MrStakhanovite wrote:You have to give credit where credit is due, Shirts is really evaluating the other side, is doing his best to understand it, and is so enthusiastic about learning it is kind of infectious.
Dan Barker is an intellectually dishonest and Shirts’ enthusiasm for him is what troubles me the most. I just hope Shirts doesn’t just stop there, but continues on to read better stuff, from all sides.
Kerry is interesting because watching him think is like watching homemade reality tv for armchair philosophers and theologians. Wondering what Kerry will do or say next is almost like wondering whether Bob and Kathy will kick Grace out of the apartment, who will sleep with whom next, or whether the Kardashians will cat-fight in the next episode.
But it is guaranteed to be a lot more wholesome in its goofiness.
I like Kerry.
"Petition wasn’t meant to start a witch hunt as I’ve said 6000 times." ~ Hanna Seariac, LDS apologist
I think I take a different position than Stak on the atheist cliché' about believing in one less God. On the one hand, I find it to be a flawed claim and would never use it myself. The problem is that people's belief in God, or gods, is fluid enough that if they didn't harbor their current beliefs, they wouldn't default to atheism, but rather just might shift their ideas about deities. So I would never use that cliché' as it clouds the issue.

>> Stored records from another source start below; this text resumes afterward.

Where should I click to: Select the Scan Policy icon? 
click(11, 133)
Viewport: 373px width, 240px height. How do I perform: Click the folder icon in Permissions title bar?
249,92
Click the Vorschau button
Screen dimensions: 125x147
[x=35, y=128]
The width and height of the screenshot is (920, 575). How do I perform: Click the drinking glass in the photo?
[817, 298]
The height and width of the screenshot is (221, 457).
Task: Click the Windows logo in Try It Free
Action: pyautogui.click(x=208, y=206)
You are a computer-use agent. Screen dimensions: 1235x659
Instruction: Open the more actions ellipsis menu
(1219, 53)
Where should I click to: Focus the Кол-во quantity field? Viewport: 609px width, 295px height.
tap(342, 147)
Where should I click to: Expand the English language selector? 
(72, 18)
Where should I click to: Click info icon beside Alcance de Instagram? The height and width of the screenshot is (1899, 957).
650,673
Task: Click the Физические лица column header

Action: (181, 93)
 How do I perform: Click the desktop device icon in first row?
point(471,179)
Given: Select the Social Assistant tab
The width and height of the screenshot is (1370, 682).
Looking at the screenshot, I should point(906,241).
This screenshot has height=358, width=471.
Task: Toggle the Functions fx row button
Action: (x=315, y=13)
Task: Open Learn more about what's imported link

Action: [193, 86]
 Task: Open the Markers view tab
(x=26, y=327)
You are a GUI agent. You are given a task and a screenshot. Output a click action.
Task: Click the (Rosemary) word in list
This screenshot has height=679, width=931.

On the other hand, that cliché' isn't totally worthless. Many religious people treat other gods sufficiently removed from their religion as ridiculous. Zeus, for instance, is seen just as implausible to them as it is to the atheist. And what the atheist cliché' wants to get at is that all the atheist is doing is taking their attitude towards those gods a little further by applying it to their God too. It's a valid point to those who can't fathom atheist skepticism and dismissal of their faith. A better way of putting it might be, "Jesus seems as silly to me as Zeus does to both of us."
In the end, I find it a flawed cliché' that should be avoided, but not so irredeemably awful that Stak's attitude is warranted. That's no where near the bottom of the barrel of arguments regarding religion and it does a disservice to truly awful stuff out there to act like it is.
EAllusion wrote:I think I take a different position than Stak on the atheist cliché' about believing in one less God. On the one hand, I find it to be a flawed claim and would never use it myself. The problem is that people's belief in God, or gods, is fluid enough that if they didn't harbor their current beliefs, they wouldn't default to atheism, but rather just might shift their ideas about deities. So I would never use that cliché' as it clouds the issue.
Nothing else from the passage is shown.